> [Exercise aim]: Please write out exactly the lines of the data below from the line holding "You are a computer-use agent. 739x560 pixels." through the line holding "This screenshot has width=980, height=402.", and leave out the rest.

━━━━

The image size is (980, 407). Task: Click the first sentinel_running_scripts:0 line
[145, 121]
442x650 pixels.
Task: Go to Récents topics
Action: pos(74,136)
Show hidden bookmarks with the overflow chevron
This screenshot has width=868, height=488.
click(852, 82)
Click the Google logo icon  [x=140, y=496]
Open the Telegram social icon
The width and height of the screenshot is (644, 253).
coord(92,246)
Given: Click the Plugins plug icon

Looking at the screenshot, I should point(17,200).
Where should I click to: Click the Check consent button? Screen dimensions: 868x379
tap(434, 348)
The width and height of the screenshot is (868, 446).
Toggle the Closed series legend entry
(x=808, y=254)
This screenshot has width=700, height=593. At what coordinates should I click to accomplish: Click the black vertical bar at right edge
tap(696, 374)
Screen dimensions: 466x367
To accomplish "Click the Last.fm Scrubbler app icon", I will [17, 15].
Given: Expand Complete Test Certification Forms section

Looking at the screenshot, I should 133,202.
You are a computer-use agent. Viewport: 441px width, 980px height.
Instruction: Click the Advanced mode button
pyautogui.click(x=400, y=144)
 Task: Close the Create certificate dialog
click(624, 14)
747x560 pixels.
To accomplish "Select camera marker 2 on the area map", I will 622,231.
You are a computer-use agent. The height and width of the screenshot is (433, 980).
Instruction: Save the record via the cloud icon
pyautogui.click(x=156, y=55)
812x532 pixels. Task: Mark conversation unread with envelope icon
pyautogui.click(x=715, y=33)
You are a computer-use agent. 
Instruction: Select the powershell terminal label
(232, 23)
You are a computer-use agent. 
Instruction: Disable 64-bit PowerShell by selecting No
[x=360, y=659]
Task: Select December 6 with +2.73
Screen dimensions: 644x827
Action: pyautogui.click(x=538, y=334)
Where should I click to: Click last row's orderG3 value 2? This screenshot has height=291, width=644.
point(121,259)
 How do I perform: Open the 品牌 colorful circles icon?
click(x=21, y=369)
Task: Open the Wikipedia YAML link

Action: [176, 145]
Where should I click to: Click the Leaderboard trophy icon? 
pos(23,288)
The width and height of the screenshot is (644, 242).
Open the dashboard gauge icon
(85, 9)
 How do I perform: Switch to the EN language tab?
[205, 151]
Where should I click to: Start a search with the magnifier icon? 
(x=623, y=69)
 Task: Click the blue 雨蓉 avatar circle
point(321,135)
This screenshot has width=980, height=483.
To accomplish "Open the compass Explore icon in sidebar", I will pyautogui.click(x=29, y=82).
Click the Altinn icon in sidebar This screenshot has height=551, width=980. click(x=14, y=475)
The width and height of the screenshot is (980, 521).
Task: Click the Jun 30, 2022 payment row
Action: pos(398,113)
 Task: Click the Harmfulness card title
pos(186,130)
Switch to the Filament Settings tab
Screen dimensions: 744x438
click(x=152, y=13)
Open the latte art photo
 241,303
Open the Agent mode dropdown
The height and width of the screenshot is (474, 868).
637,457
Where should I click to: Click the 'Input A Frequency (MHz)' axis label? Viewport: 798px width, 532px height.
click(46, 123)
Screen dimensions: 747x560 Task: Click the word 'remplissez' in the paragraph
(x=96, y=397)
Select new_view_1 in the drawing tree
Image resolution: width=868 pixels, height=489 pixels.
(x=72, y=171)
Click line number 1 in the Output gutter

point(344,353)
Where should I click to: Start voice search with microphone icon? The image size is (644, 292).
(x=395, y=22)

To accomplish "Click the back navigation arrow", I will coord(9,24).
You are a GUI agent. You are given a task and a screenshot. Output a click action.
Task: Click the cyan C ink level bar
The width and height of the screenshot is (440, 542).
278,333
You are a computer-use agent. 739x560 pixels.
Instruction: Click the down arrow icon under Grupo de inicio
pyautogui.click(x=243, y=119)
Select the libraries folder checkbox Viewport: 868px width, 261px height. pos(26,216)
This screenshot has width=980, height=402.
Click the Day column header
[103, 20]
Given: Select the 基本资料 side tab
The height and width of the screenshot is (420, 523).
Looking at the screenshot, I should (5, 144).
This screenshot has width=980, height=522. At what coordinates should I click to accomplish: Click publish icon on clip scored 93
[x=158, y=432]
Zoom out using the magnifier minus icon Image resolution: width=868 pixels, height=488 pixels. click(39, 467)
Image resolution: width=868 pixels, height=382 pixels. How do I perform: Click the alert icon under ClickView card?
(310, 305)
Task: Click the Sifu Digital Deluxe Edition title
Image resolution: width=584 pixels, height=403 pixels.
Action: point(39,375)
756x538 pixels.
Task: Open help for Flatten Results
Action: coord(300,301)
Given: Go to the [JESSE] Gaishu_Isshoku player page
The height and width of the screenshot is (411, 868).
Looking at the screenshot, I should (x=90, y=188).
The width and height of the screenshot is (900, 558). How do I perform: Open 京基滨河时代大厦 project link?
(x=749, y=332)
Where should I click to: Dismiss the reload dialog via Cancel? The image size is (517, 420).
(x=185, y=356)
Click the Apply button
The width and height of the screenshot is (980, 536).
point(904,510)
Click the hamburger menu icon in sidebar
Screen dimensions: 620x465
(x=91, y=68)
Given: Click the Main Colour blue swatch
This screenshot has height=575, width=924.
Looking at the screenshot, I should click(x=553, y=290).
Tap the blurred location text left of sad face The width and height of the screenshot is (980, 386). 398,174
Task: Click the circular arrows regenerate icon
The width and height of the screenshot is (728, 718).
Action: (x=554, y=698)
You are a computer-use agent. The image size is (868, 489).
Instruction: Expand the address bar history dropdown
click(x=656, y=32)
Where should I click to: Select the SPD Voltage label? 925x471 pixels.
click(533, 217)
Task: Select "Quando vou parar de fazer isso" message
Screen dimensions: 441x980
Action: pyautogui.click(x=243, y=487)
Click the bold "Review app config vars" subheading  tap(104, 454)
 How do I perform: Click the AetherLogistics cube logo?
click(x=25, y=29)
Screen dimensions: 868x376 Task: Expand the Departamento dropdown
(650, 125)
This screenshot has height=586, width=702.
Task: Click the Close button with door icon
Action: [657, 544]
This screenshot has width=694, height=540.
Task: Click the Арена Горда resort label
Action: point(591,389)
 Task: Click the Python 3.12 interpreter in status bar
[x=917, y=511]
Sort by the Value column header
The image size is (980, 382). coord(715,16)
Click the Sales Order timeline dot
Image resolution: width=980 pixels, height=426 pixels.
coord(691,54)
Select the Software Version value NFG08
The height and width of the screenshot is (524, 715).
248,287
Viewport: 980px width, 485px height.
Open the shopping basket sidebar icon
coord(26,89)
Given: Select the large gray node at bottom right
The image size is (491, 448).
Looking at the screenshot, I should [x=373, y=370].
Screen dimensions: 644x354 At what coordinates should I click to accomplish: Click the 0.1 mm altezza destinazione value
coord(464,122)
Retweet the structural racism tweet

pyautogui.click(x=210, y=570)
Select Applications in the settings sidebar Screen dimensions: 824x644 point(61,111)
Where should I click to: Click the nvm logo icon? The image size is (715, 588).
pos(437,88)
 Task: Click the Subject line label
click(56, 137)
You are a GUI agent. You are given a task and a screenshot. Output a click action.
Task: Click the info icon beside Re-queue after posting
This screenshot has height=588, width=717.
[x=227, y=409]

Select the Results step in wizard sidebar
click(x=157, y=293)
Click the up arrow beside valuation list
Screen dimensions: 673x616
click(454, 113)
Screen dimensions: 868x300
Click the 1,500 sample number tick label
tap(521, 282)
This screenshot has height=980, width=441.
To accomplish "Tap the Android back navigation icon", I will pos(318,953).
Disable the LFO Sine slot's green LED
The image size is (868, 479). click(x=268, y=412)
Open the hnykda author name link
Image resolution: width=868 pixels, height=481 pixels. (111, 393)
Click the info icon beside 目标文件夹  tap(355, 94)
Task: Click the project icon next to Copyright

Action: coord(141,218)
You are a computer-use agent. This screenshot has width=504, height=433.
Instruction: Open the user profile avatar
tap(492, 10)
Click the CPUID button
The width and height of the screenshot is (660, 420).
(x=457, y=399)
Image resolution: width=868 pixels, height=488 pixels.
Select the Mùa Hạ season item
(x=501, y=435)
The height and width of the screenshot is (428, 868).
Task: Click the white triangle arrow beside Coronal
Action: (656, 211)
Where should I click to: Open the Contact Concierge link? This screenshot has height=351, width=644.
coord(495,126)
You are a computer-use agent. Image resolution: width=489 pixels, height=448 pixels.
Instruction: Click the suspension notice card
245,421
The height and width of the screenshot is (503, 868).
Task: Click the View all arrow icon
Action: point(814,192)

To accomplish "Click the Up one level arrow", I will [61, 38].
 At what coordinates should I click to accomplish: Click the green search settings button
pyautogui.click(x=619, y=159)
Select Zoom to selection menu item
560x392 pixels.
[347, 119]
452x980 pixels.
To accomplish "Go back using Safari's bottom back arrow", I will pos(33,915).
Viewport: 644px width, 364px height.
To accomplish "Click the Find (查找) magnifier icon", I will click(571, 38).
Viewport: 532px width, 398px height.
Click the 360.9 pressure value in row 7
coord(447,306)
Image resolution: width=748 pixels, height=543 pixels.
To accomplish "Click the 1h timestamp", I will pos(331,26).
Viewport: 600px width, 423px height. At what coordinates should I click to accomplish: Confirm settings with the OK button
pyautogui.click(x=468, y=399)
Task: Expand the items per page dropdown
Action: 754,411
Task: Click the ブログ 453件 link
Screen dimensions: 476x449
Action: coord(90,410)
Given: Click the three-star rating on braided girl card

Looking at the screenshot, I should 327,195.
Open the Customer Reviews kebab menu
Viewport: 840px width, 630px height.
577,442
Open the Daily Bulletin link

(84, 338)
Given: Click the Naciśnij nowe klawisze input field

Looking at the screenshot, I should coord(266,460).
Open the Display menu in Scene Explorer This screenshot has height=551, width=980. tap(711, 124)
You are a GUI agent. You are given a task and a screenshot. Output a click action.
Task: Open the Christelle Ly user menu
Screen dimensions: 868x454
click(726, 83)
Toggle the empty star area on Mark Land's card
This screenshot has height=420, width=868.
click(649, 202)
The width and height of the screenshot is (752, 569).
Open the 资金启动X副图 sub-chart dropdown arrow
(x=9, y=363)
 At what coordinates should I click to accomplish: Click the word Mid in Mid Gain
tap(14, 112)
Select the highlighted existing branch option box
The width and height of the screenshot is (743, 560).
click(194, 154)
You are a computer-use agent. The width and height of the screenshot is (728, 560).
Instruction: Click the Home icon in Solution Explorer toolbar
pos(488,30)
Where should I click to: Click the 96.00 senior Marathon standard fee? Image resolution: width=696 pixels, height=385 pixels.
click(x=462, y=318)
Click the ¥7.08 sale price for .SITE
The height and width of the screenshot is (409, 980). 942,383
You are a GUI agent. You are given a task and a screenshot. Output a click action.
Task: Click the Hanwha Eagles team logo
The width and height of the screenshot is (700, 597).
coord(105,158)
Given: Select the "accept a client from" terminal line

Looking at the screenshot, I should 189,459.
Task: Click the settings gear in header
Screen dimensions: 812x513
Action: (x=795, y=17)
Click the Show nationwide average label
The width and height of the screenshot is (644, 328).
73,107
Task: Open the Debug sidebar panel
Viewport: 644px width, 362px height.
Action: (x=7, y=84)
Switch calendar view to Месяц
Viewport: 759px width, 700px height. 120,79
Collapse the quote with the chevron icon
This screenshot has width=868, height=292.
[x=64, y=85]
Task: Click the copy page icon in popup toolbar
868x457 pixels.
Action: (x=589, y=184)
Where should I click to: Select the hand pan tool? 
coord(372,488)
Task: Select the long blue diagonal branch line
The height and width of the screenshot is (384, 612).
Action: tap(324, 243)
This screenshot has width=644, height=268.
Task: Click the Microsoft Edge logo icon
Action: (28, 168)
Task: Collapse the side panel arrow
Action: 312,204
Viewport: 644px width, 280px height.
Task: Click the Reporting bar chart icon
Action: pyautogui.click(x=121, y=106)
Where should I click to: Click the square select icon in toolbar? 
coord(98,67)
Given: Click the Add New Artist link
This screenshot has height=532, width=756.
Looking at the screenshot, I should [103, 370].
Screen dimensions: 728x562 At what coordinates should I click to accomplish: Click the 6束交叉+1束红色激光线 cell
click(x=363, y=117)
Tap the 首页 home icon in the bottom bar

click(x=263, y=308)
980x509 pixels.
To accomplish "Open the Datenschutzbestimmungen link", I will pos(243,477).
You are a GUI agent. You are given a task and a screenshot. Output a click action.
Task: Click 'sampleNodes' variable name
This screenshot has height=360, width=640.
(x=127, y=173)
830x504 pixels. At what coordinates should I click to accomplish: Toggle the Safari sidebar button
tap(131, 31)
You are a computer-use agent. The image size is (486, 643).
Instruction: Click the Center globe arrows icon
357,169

━━━━

> [Solution to this problem]:
You are a computer-use agent. 739x560 pixels.
Instruction: Click the down arrow icon under Grupo de inicio
pyautogui.click(x=243, y=119)
Select the libraries folder checkbox Viewport: 868px width, 261px height. pos(26,216)
This screenshot has width=980, height=402.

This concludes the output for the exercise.